Depending on your network you may have to move your SSL/TLS server certificate and its private key from one system to another. This article covers how to move your SSL certificate, its private key, and its intermediate CA from Apache to pfx also known as a pkcs#12 file. This will require a conversion using OpenSSL that is on the Apache System.
Apache systems are very customizable. The directory location and naming of the individual files needed vary depending on your personalized system.
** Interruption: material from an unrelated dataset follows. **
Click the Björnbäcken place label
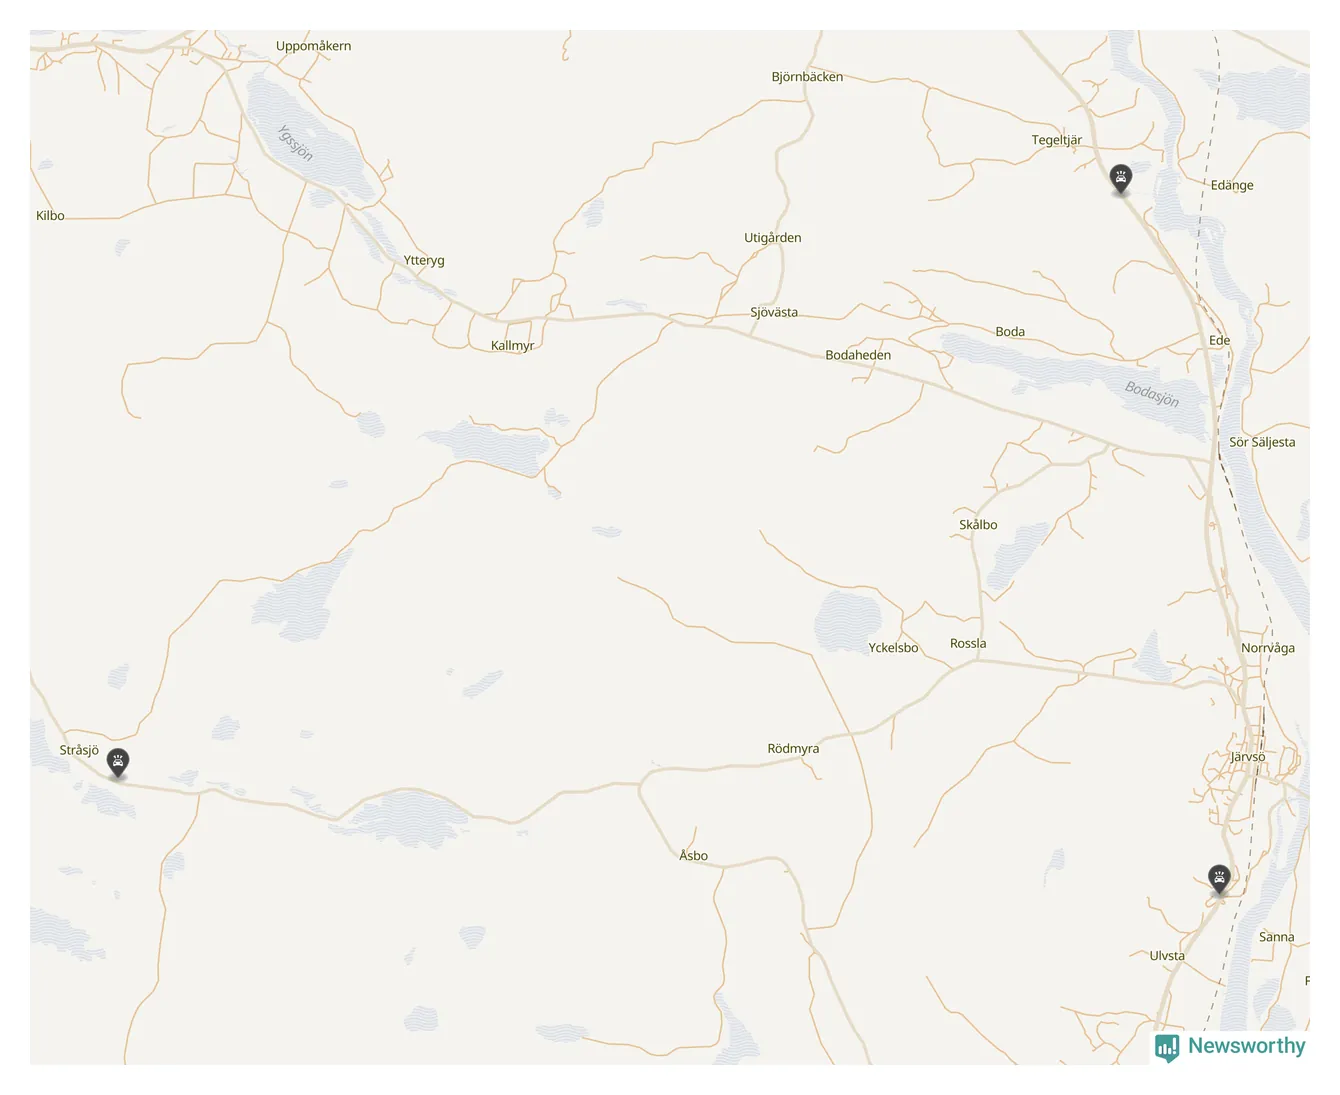The height and width of the screenshot is (1095, 1340). [x=807, y=77]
Below are generalized instructions.
We will start by assuming that you have already successfully installed the SSL certificate on the Apache web server.
To move your certificate keypair from Apache to PFX perform the following:
Step 1: Finding your SSL Certificate, its Private key, and Intermediate CA file on Apache:
- Referencing the httpd.conf or ssl.conf file on the Apache system look for the location and directories of the three files necessary on the Apache system that has the installed SSL certificate.
- SSLCertificateFile /usr/local/ssl/crt/public.crt
SSLCertificateFile tells Apache how to find the the SSL certificate file. - SSLCertificateKeyFile /usr/local/ssl/private/private.key
SSLCertificateKeyFile tells Apache how to find the private key file.
- SSLCertificateChainFile /usr/local/ssl/crt/intermediate.crt
SSLCertificateChainFile or SSLCACertificateFile tells Apache the location of the Intermediate file.
- SSLCertificateFile /usr/local/ssl/crt/public.crt
- Once you have found the location of these files you can either move them to a single location somewhere in your drive or leave them in their current location and specify their locations in the command line when converting.
- Convert the Apache certificate your sever certiifcate, its private key and chain intermediate files into a single PFX/PKCS#12 by performing the following OpenSSL command – change the file paths as appropriate if needed:
Note: In this example public.crt would be your SSL Server Certficiate, private.key would be your Private Key, intermediate.crt would be the intermediate ca chain file, and certificate.pfx would be your new converted pkcs12 ssl certificate file.openssl pkcs12 -export -in /path/to/public.crt -inkey /path/to/private.key -certfile /path/to/intermediate.crt -out certificate.pfx
Another Example:
opessl pkcs12 -export -out certificate.pfx -inkey private.key -in public.crt -certfile intermediate.crt
- The end result is that you will have a pfx file named certificate.pfx
Congrats you have converted your SSL certificate from Apache to a pfx/pkcs#12.
Note: That pfx files are used heavily in Microsoft environments. If you are having difficulties converting a Server Certificate from Apache to pfx or are having trust issues after conversion of the Apache environment to .pfx, you may want to consider generating the certificate keypair in the natural environment used by pfx files. Use a Microsoft IIS system > Generate the keypair /Generate CSR > perform a reissue or get a certificate from your CA > perform installation of server certificate > export certificate as pfx file from that IIS system.